# GIVEN TASK
Convert the listing below into a JSON array of strings, one string per line, omitting blank lines.

# STORED ROWS
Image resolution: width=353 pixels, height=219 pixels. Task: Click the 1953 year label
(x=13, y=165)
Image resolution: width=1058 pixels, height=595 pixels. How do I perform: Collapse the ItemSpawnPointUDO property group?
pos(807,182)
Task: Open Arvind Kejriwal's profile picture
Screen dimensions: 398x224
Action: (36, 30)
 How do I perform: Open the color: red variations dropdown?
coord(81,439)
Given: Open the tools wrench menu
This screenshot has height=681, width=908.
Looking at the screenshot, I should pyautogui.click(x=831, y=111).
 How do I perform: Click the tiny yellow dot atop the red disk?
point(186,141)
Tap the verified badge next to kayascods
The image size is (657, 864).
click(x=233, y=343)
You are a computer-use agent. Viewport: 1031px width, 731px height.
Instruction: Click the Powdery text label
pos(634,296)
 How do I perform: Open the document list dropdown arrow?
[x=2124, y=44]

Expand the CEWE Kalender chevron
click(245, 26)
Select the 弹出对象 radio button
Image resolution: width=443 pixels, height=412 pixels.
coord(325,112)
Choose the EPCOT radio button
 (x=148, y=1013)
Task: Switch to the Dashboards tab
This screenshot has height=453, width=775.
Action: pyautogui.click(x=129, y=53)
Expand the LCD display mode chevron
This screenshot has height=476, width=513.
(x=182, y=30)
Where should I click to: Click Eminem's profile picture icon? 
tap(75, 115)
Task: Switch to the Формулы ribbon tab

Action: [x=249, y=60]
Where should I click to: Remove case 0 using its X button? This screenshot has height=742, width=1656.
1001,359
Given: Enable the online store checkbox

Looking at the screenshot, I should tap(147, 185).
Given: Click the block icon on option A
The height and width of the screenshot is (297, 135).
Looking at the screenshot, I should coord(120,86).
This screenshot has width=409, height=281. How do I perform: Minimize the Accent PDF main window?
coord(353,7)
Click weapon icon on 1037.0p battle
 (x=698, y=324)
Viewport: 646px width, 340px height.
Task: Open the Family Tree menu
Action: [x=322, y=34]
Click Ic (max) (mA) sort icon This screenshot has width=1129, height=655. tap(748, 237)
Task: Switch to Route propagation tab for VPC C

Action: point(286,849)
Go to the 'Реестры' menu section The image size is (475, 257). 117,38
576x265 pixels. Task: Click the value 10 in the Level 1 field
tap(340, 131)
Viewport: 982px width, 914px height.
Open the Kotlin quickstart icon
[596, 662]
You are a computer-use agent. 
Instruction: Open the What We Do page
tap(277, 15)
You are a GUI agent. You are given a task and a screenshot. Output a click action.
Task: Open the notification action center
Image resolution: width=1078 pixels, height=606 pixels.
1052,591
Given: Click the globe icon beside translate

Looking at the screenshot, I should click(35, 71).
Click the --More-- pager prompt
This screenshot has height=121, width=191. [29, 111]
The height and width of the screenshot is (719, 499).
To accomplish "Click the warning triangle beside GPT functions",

# EXPECTED ANSWER
[
  "Image resolution: width=353 pixels, height=219 pixels. Task: Click the 1953 year label",
  "(x=13, y=165)",
  "Image resolution: width=1058 pixels, height=595 pixels. How do I perform: Collapse the ItemSpawnPointUDO property group?",
  "pos(807,182)",
  "Task: Open Arvind Kejriwal's profile picture",
  "Screen dimensions: 398x224",
  "Action: (36, 30)",
  " How do I perform: Open the color: red variations dropdown?",
  "coord(81,439)",
  "Given: Open the tools wrench menu",
  "This screenshot has height=681, width=908.",
  "Looking at the screenshot, I should pyautogui.click(x=831, y=111).",
  " How do I perform: Click the tiny yellow dot atop the red disk?",
  "point(186,141)",
  "Tap the verified badge next to kayascods",
  "The image size is (657, 864).",
  "click(x=233, y=343)",
  "You are a computer-use agent. Viewport: 1031px width, 731px height.",
  "Instruction: Click the Powdery text label",
  "pos(634,296)",
  " How do I perform: Open the document list dropdown arrow?",
  "[x=2124, y=44]",
  "Expand the CEWE Kalender chevron",
  "click(245, 26)",
  "Select the 弹出对象 radio button",
  "Image resolution: width=443 pixels, height=412 pixels.",
  "coord(325,112)",
  "Choose the EPCOT radio button",
  " (x=148, y=1013)",
  "Task: Switch to the Dashboards tab",
  "This screenshot has height=453, width=775.",
  "Action: pyautogui.click(x=129, y=53)",
  "Expand the LCD display mode chevron",
  "This screenshot has height=476, width=513.",
  "(x=182, y=30)",
  "Where should I click to: Click Eminem's profile picture icon? ",
  "tap(75, 115)",
  "Task: Switch to the Формулы ribbon tab",
  "Action: [x=249, y=60]",
  "Where should I click to: Remove case 0 using its X button? This screenshot has height=742, width=1656.",
  "1001,359",
  "Given: Enable the online store checkbox",
  "Looking at the screenshot, I should tap(147, 185).",
  "Given: Click the block icon on option A",
  "The height and width of the screenshot is (297, 135).",
  "Looking at the screenshot, I should coord(120,86).",
  "This screenshot has width=409, height=281. How do I perform: Minimize the Accent PDF main window?",
  "coord(353,7)",
  "Click weapon icon on 1037.0p battle",
  " (x=698, y=324)",
  "Viewport: 646px width, 340px height.",
  "Task: Open the Family Tree menu",
  "Action: [x=322, y=34]",
  "Click Ic (max) (mA) sort icon This screenshot has width=1129, height=655. tap(748, 237)",
  "Task: Switch to Route propagation tab for VPC C",
  "Action: point(286,849)",
  "Go to the 'Реестры' menu section The image size is (475, 257). 117,38",
  "576x265 pixels. Task: Click the value 10 in the Level 1 field",
  "tap(340, 131)",
  "Viewport: 982px width, 914px height.",
  "Open the Kotlin quickstart icon",
  "[596, 662]",
  "You are a computer-use agent. ",
  "Instruction: Open the What We Do page",
  "tap(277, 15)",
  "You are a GUI agent. You are given a task and a screenshot. Output a click action.",
  "Task: Open the notification action center",
  "Image resolution: width=1078 pixels, height=606 pixels.",
  "1052,591",
  "Given: Click the globe icon beside translate",
  "Looking at the screenshot, I should click(35, 71).",
  "Click the --More-- pager prompt",
  "This screenshot has height=121, width=191. [29, 111]",
  "The height and width of the screenshot is (719, 499).",
  "To accomplish \"Click the warning triangle beside GPT functions\","
]